| REQUIREMENT |
Transcribe exactly everything in the data below from the line containing "Bromas cámara oculta (47, 1590)" down to the line containing "Blogger (24, 1566)", both lines included and nothing further.

________________________________________

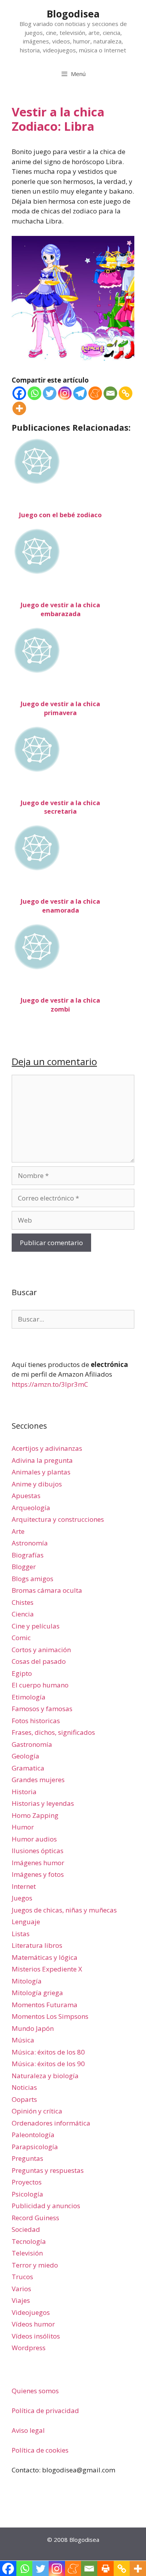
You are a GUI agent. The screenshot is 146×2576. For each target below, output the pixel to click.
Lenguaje (26, 1921)
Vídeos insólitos (36, 2336)
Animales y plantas (41, 1471)
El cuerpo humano (40, 1684)
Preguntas (27, 2158)
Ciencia (23, 1613)
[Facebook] (19, 393)
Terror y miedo (35, 2265)
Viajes (21, 2300)
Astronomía (30, 1542)
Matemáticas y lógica (44, 1957)
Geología (25, 1755)
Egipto (22, 1673)
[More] (19, 408)
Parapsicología (35, 2146)
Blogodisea (73, 13)
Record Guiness (35, 2217)
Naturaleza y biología (45, 2075)
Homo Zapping (35, 1815)
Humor (23, 1826)
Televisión (27, 2253)
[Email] (110, 393)
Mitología (27, 1981)
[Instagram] (65, 393)
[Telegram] (80, 393)
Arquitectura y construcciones (58, 1519)
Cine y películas (36, 1625)
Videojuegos (31, 2312)
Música (23, 2040)
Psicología (27, 2194)
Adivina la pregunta (42, 1460)
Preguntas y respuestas (48, 2170)
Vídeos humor (33, 2324)
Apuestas (26, 1495)
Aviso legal (28, 2430)
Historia (24, 1791)
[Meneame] (95, 393)
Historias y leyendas (43, 1803)
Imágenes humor (38, 1862)
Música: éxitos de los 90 (48, 2063)
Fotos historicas (36, 1720)
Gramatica (28, 1768)
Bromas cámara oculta (47, 1590)
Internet (24, 1886)
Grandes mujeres (38, 1779)
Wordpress (29, 2347)
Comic (21, 1637)
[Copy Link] (125, 393)
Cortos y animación (41, 1649)
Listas (21, 1933)
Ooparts (24, 2099)
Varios (21, 2288)
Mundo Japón (33, 2028)
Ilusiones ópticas (37, 1850)
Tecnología (29, 2241)
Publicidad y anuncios (46, 2205)
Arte (18, 1531)
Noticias (24, 2087)
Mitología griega (37, 1992)
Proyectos (27, 2182)
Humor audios (34, 1839)
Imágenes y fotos (38, 1874)
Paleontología (33, 2134)
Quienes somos (35, 2390)
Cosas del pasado (39, 1661)
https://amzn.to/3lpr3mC (50, 1384)
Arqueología (31, 1507)
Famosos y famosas (42, 1708)
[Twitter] (49, 393)
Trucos (22, 2276)
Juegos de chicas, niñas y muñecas (64, 1910)
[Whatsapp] (34, 393)
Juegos (22, 1897)
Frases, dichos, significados (53, 1732)
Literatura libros (37, 1945)
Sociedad (26, 2229)
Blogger (24, 1566)
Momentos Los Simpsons (50, 2016)
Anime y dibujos (37, 1483)
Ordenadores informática (51, 2123)
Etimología (29, 1697)
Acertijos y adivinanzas (47, 1448)
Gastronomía (32, 1744)
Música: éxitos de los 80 (48, 2052)
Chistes (22, 1602)
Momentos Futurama (44, 2004)
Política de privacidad (45, 2410)
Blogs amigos (32, 1578)
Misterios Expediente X (47, 1968)
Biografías (28, 1554)
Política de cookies (40, 2450)
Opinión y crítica (37, 2111)
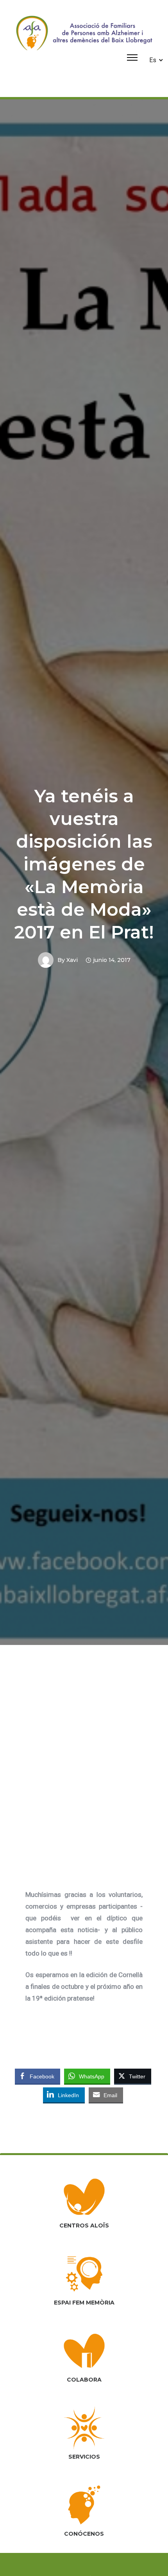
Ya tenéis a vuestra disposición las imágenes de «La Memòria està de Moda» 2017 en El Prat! (84, 864)
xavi (72, 960)
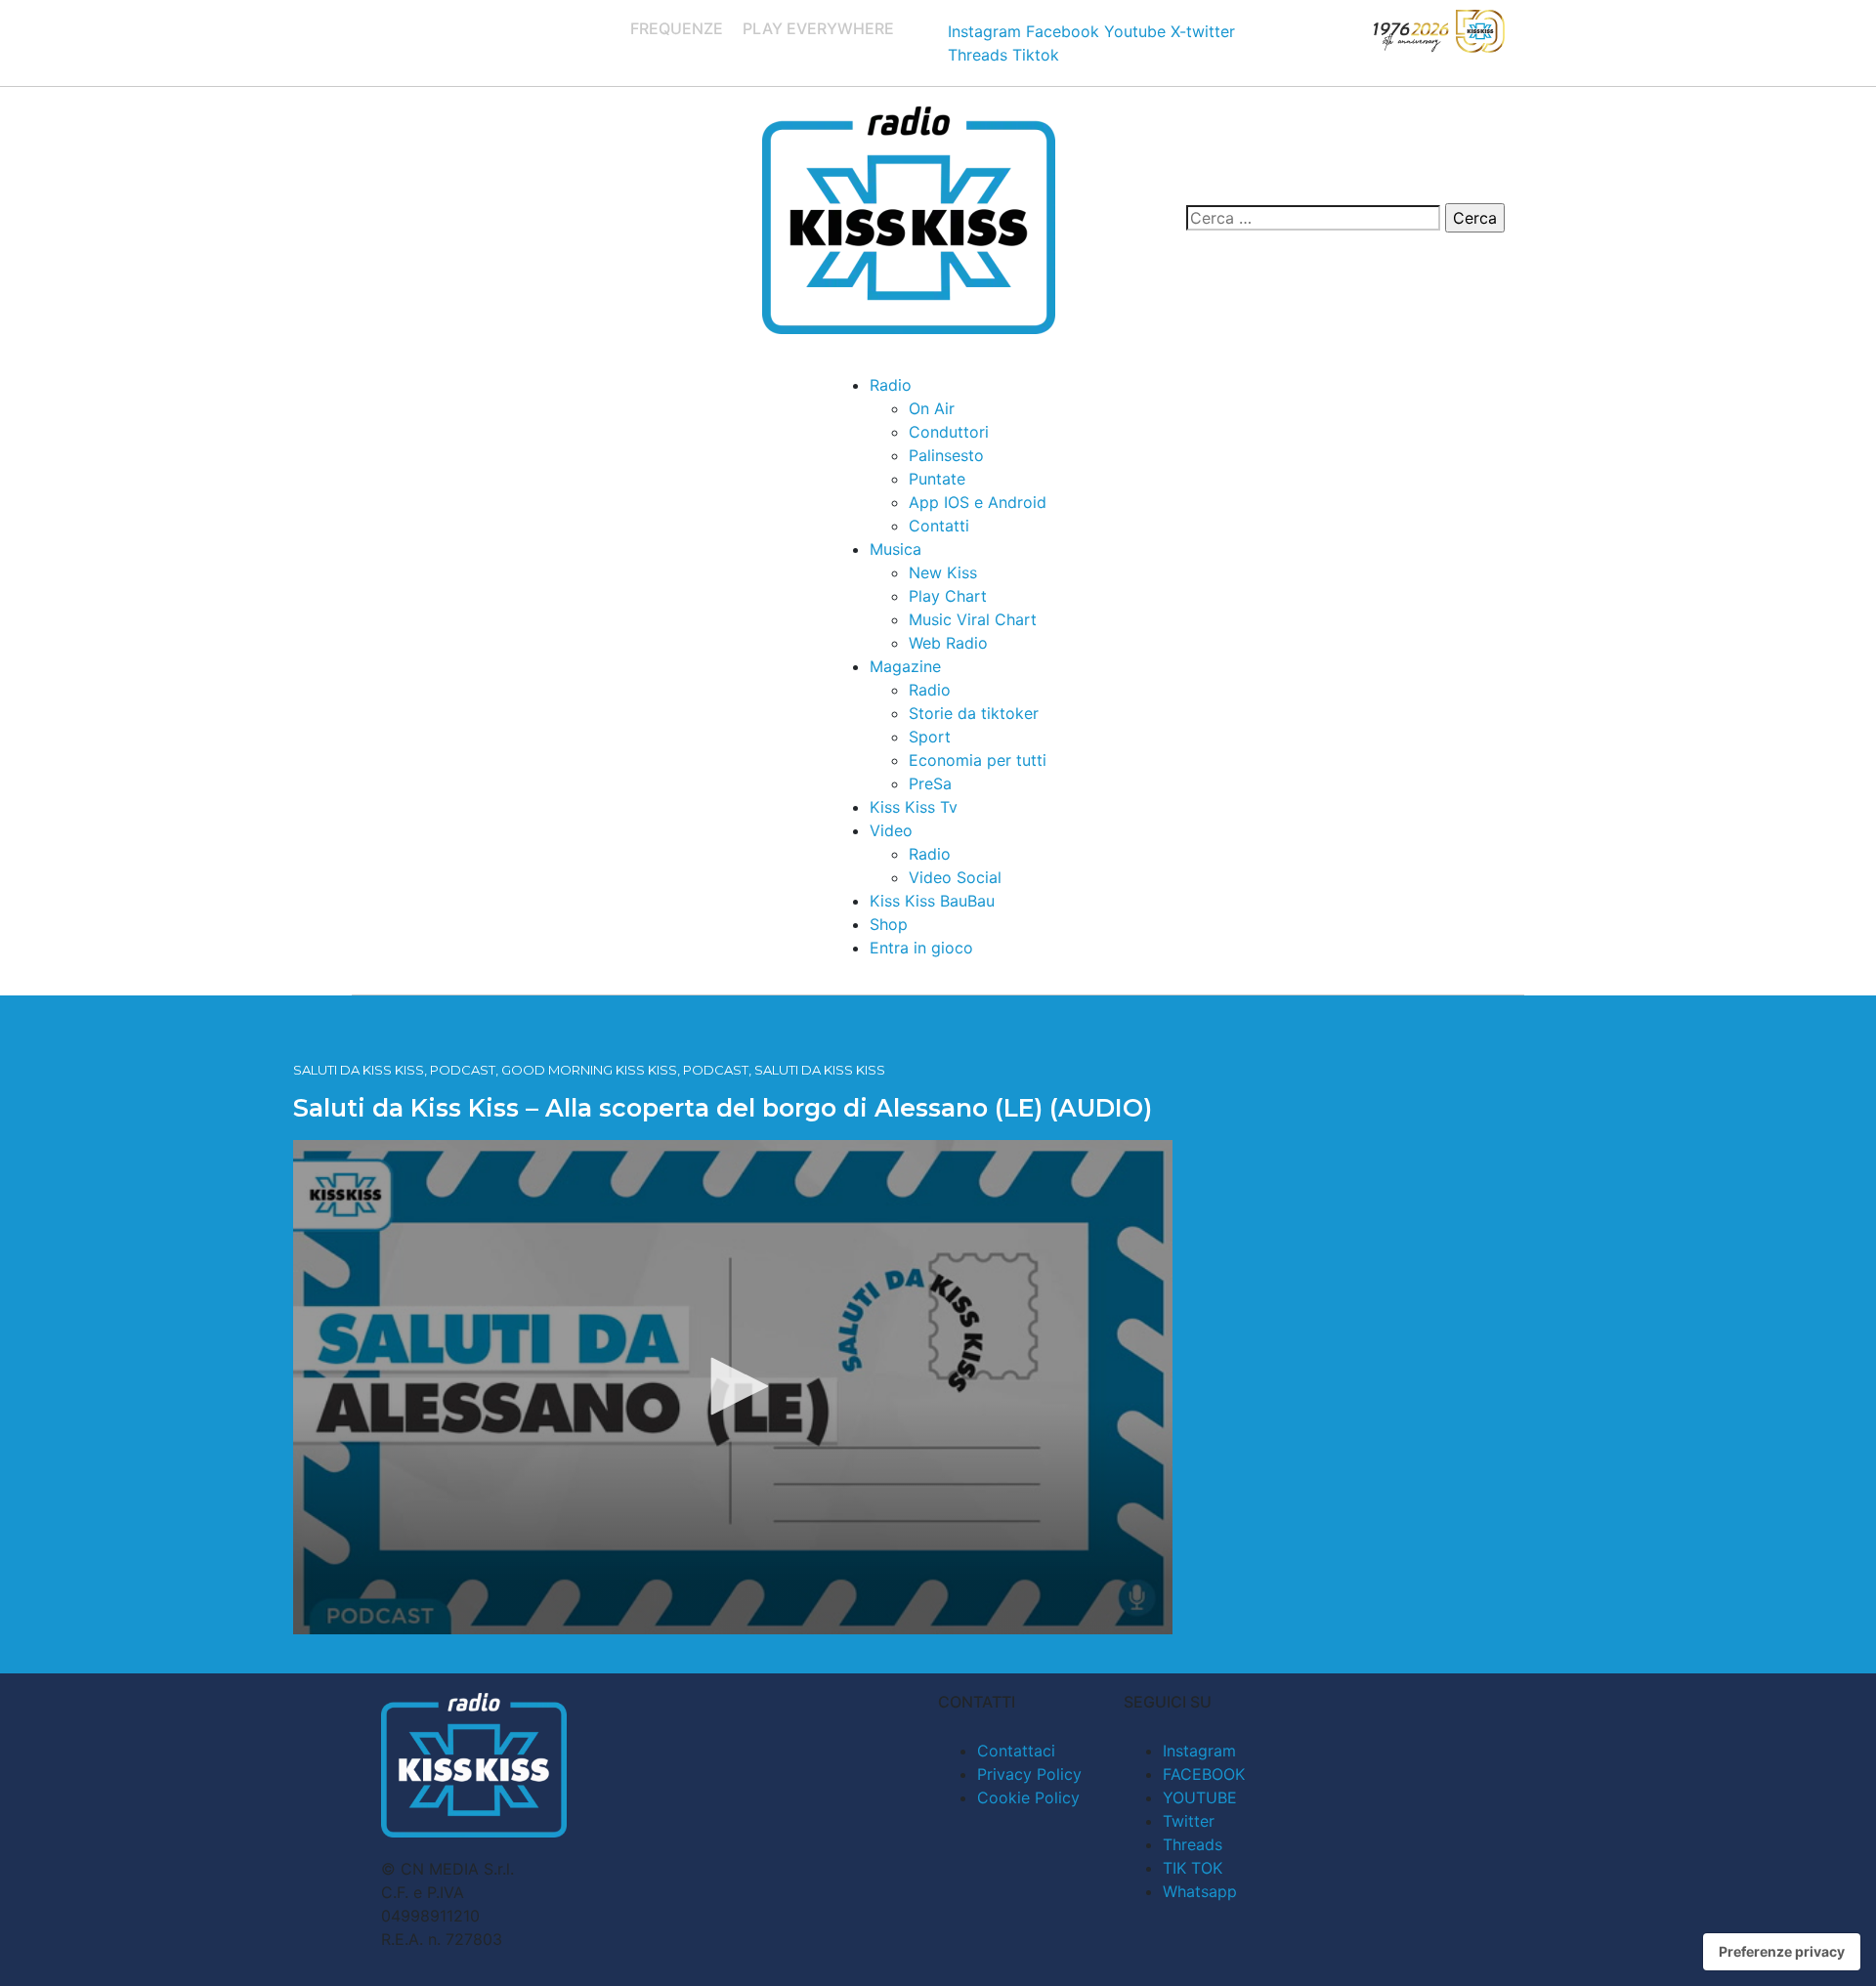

________________________________________

| REPLY TO THE TASK |
Bromas cámara oculta (47, 1590)
Internet (24, 1886)
Grandes mujeres (38, 1779)
Wordpress (29, 2347)
Comic (21, 1637)
[Copy Link] (125, 393)
Cortos y animación (41, 1649)
Listas (21, 1933)
Ooparts (24, 2099)
Varios (21, 2288)
Mundo Japón (33, 2028)
Ilusiones ópticas (37, 1850)
Tecnología (29, 2241)
Publicidad y anuncios (46, 2205)
Arte (18, 1531)
Noticias (24, 2087)
Mitología griega (37, 1992)
Proyectos (27, 2182)
Humor audios (34, 1839)
Imágenes y fotos (38, 1874)
Paleontología (33, 2134)
Quienes somos (35, 2390)
Cosas del pasado (39, 1661)
https://amzn.to/3lpr3mC (50, 1384)
Arqueología (31, 1507)
Famosos y famosas (42, 1708)
[Twitter] (49, 393)
Trucos (22, 2276)
Juegos de chicas, niñas y muñecas (64, 1910)
[Whatsapp] (34, 393)
Juegos (22, 1897)
Frases, dichos, significados (53, 1732)
Literatura libros (37, 1945)
Sociedad (26, 2229)
Blogger (24, 1566)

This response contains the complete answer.